(Collected data entries)
═══
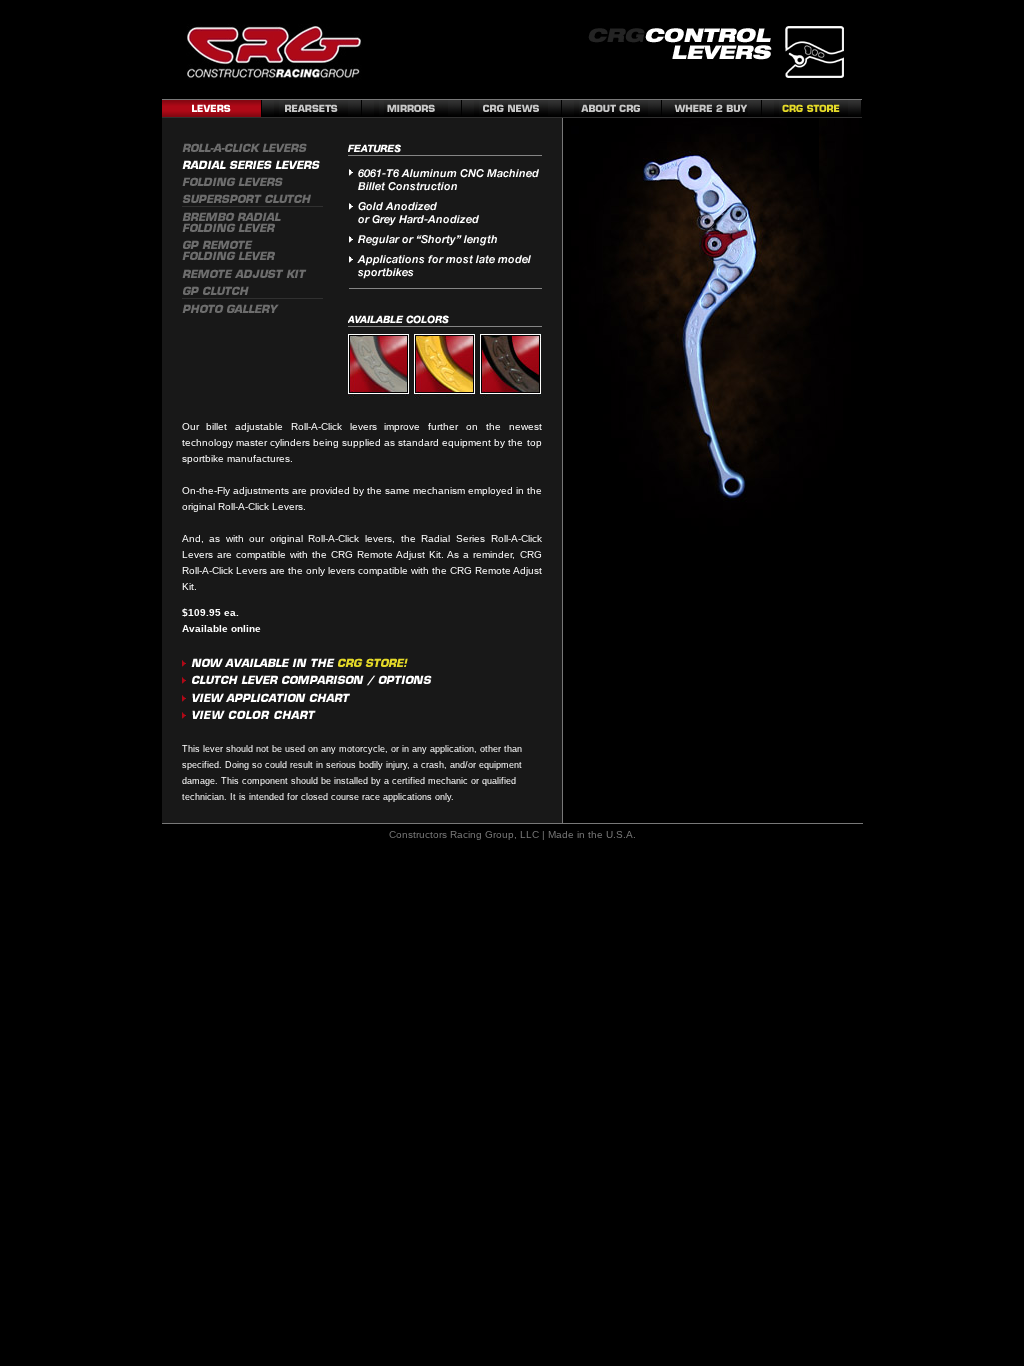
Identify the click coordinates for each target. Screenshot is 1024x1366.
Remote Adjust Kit (399, 554)
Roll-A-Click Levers (260, 506)
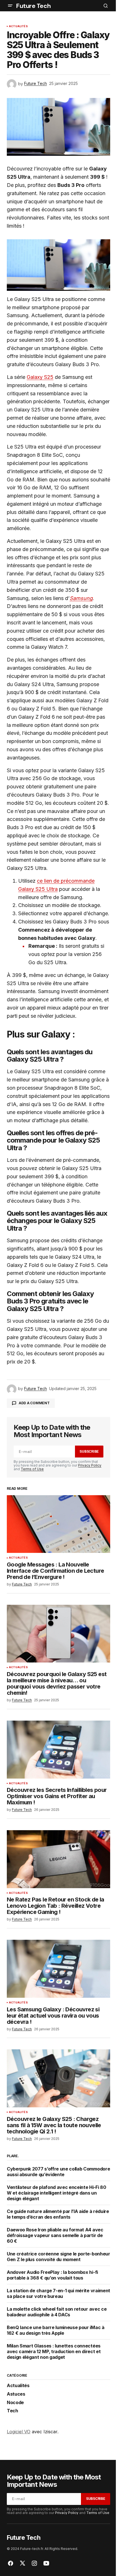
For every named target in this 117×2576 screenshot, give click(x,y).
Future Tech (33, 6)
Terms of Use (32, 1469)
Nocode (15, 2402)
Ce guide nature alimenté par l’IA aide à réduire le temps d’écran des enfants (58, 2214)
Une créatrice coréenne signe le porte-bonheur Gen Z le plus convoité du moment (58, 2256)
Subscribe (89, 1451)
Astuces (16, 2394)
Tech (12, 2410)
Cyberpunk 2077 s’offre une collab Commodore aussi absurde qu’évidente (58, 2171)
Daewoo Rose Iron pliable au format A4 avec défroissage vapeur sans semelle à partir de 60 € (55, 2235)
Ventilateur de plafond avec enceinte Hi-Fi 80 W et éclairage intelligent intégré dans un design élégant (56, 2192)
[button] (10, 5)
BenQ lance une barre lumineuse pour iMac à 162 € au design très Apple (56, 2330)
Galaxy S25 (40, 377)
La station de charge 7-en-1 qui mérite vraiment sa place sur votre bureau (58, 2293)
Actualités (18, 26)
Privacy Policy (89, 1465)
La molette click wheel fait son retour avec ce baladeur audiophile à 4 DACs (56, 2311)
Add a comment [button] (34, 1403)
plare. (13, 2156)
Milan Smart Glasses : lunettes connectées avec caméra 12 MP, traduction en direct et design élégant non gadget (54, 2351)
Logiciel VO (18, 2431)
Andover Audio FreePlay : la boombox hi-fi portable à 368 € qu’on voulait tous (52, 2275)
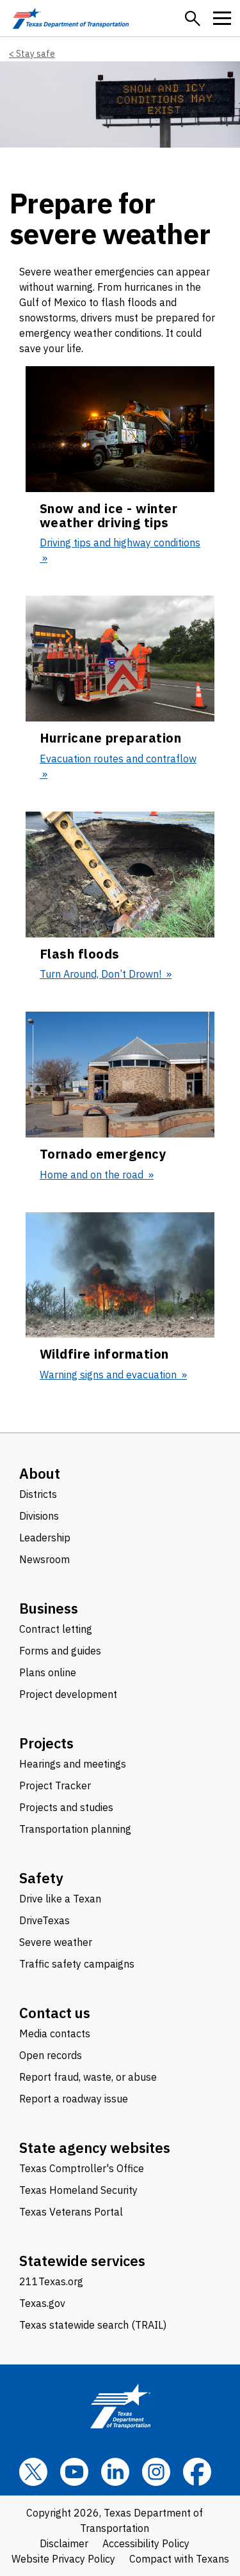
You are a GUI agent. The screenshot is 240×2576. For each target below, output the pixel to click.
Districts (38, 1494)
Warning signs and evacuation (109, 1374)
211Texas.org (51, 2281)
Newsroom (44, 1559)
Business (48, 1608)
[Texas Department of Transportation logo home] (70, 18)
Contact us (54, 2012)
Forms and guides (60, 1650)
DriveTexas (44, 1920)
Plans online (47, 1672)
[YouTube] (74, 2472)
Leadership (44, 1537)
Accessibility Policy (145, 2543)
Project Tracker (55, 1785)
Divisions (39, 1515)
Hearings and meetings (72, 1763)
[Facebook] (197, 2472)
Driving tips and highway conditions (120, 542)
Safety (41, 1878)
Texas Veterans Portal (71, 2211)
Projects (46, 1743)
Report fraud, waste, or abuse (88, 2077)
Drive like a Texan (60, 1898)
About (39, 1473)
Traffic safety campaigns (76, 1963)
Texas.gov (42, 2303)
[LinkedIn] (115, 2472)
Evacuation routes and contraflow (118, 758)
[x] (33, 2472)
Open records (50, 2055)
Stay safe (35, 53)
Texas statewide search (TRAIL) (92, 2324)
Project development (68, 1694)
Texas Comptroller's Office (81, 2168)
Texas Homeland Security (78, 2190)
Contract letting (55, 1629)
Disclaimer (64, 2543)
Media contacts (54, 2033)
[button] (193, 18)
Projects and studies (66, 1807)
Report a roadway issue (73, 2098)
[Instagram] (156, 2472)
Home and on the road (93, 1174)
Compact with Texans (179, 2558)
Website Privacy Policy (63, 2558)
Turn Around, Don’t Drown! (102, 974)
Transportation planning (75, 1829)
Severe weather (55, 1942)
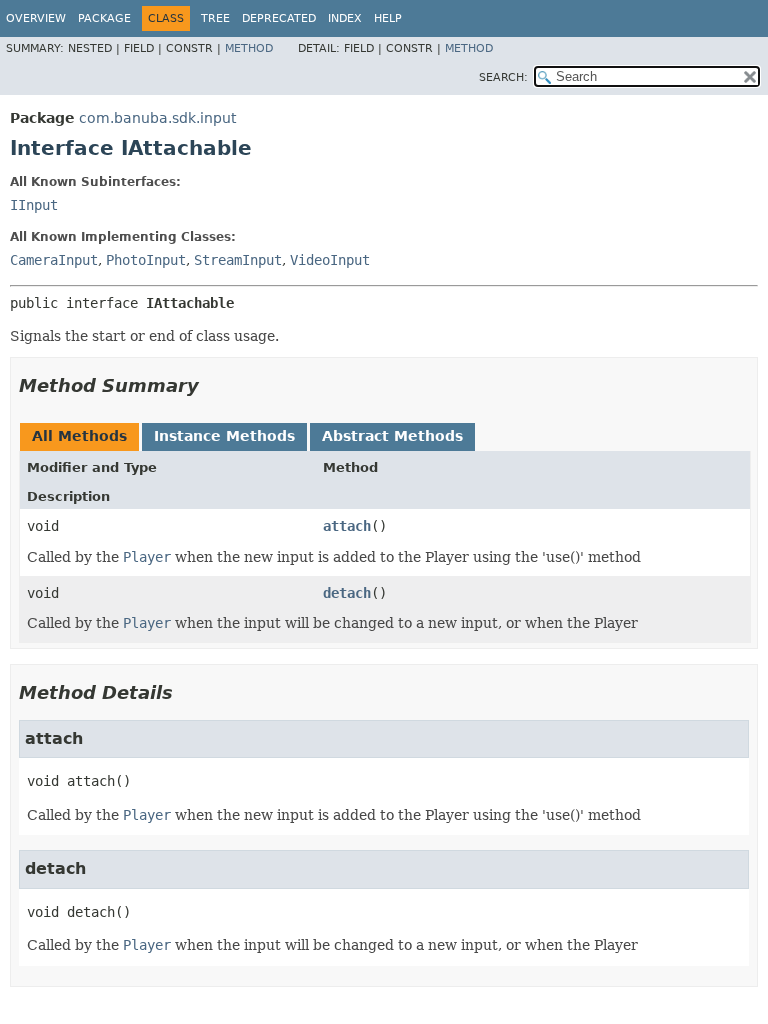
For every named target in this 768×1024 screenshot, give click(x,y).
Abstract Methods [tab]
═══
### YOUR INSTRUCTIONS
Starting at the line that has "Forms and guides (60, 1650)" and ending at the line that has "Drive like a Texan (60, 1898)", please write out the lines above exactly, leaving out all others.

### REPLY TO THE TASK
Forms and guides (60, 1650)
DriveTexas (44, 1920)
Plans online (47, 1672)
[YouTube] (74, 2472)
Leadership (44, 1537)
Accessibility Policy (145, 2543)
Project Tracker (55, 1785)
Divisions (39, 1515)
Hearings and meetings (72, 1763)
[Facebook] (197, 2472)
Driving tips and highway conditions (120, 542)
Safety (41, 1878)
Texas Veterans Portal (71, 2211)
Projects (46, 1743)
Report fraud, waste, or abuse (88, 2077)
Drive like a Texan (60, 1898)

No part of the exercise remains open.